▶ _The task_:
Reproduce the records that follow in full, excluding any picture they contain.
»»
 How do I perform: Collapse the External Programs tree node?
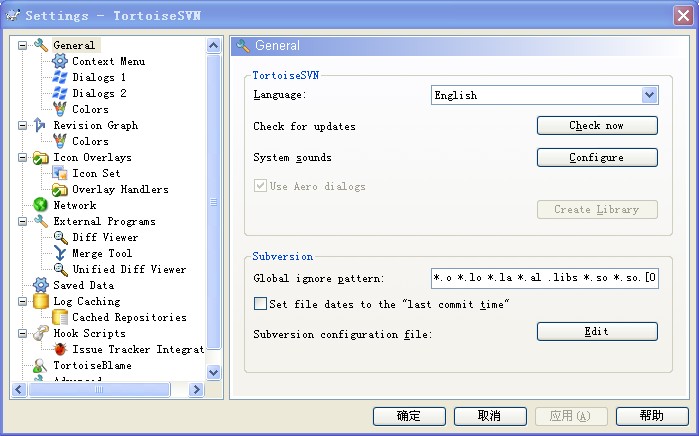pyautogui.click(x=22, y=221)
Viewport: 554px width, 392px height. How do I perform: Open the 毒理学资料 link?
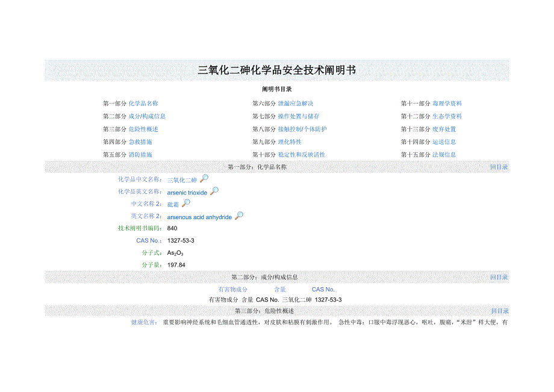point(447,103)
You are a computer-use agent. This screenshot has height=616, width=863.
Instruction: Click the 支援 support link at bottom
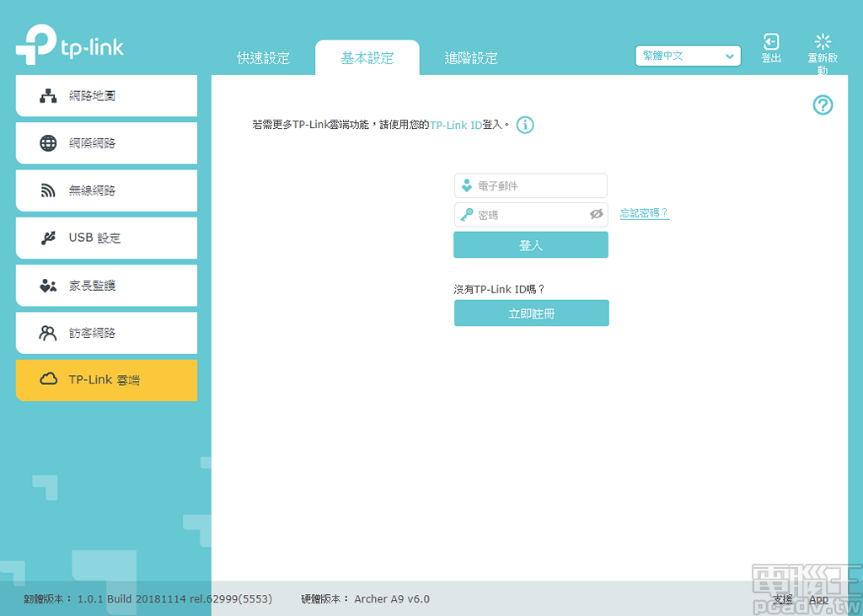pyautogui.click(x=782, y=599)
««
▶ _Answer to the exercise_:
 How do I perform: Collapse the External Programs tree node?
pyautogui.click(x=22, y=221)
Viewport: 554px width, 392px height. How do I perform: Open the 毒理学资料 link?
point(447,103)
You are a computer-use agent. This screenshot has height=616, width=863.
Instruction: Click the 支援 support link at bottom
pyautogui.click(x=782, y=599)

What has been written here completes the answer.